Modi took office in May after sweeping to power on a huge popular vote and a pledge to invigorate India's tepid economy, whose more-than-billion-strong population promises a huge potential market.
"Prime Minister Abe has invited new Prime Minister Modi to visit Japan, and the two countries are making final adjustments for that," top government spokesman Yoshihide Suga told a press conference Friday in Tokyo.
"On May 19, when Prime Minister Modi was still a candidate for the premiership, Prime Minister Abe had a teleconference with him and invited him to Japan,...and we are arranging dates... for his visit," a foreign ministry official in charge of Indian affairs told AFP.
The comments came as Jiji Press reported that Modi will likely come to Tokyo as soon as this month, with the increasingly precarious security situation in Asia near the top of the agenda, alongside a possible deal on nuclear power technology.
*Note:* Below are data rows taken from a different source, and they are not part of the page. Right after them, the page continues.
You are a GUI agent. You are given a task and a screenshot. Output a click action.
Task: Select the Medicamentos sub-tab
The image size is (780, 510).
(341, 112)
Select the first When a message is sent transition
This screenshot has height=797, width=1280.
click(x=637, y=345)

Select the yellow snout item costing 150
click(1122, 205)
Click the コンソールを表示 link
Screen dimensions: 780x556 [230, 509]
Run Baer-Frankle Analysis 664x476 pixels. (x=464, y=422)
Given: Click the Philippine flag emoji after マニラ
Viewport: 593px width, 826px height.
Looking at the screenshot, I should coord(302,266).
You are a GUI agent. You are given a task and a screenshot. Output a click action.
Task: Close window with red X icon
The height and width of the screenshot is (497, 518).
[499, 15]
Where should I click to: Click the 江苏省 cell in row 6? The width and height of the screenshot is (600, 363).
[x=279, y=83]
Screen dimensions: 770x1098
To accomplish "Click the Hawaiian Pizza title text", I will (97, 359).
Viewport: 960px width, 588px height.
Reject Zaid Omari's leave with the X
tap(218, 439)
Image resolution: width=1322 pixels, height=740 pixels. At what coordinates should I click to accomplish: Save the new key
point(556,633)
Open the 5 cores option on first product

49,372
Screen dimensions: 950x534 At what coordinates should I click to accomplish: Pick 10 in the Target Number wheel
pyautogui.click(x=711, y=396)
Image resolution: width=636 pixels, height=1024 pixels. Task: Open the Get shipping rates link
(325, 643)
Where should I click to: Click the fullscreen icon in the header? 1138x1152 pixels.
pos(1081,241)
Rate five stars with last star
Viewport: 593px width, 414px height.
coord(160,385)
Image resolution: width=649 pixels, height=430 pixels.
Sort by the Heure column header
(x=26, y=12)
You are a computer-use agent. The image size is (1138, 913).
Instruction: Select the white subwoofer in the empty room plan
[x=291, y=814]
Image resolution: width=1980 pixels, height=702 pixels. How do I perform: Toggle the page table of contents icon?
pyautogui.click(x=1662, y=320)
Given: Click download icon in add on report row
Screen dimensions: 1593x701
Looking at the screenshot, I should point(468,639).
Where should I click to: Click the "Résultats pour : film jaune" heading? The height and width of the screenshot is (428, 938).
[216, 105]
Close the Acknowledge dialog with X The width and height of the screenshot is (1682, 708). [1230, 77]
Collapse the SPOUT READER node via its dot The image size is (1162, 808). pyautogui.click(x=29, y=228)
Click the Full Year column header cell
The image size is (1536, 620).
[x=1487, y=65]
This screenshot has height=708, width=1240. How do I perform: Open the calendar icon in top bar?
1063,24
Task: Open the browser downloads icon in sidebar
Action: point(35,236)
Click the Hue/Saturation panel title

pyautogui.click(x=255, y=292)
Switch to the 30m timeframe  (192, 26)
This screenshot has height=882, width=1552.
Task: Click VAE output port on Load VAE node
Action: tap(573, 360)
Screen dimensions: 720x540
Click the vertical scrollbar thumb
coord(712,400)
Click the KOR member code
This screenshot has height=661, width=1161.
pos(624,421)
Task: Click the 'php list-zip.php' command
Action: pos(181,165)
If the visit is realised quickly, Japan would be the first foreign country for Modi to visit as prime minister, Jiji said.
India is a natural marketplace for Japan's huge infrastructure firms and has been the recipient of frequent development aid and loans.
Analysts point out that, as well as their economic interests, India and Japan are natural allies; both have spiky relationships and long-running territorial disputes with China, whose increasing military confidence is causing disquiet in Asia and beyond.
The United States, Japan's key ally, is also concerned about China's growing willingness to use its economic and military might, and would welcome a closer relationship between New Delhi and Tokyo, who geographically bookend Beijing.
US ties with India are sometimes strained, and there have been fears that a previous anti-Modi mood in Washington could hamper future friendship.However, it was reported this week that the Indian prime minister will meet President Barack Obama in the US capital in September.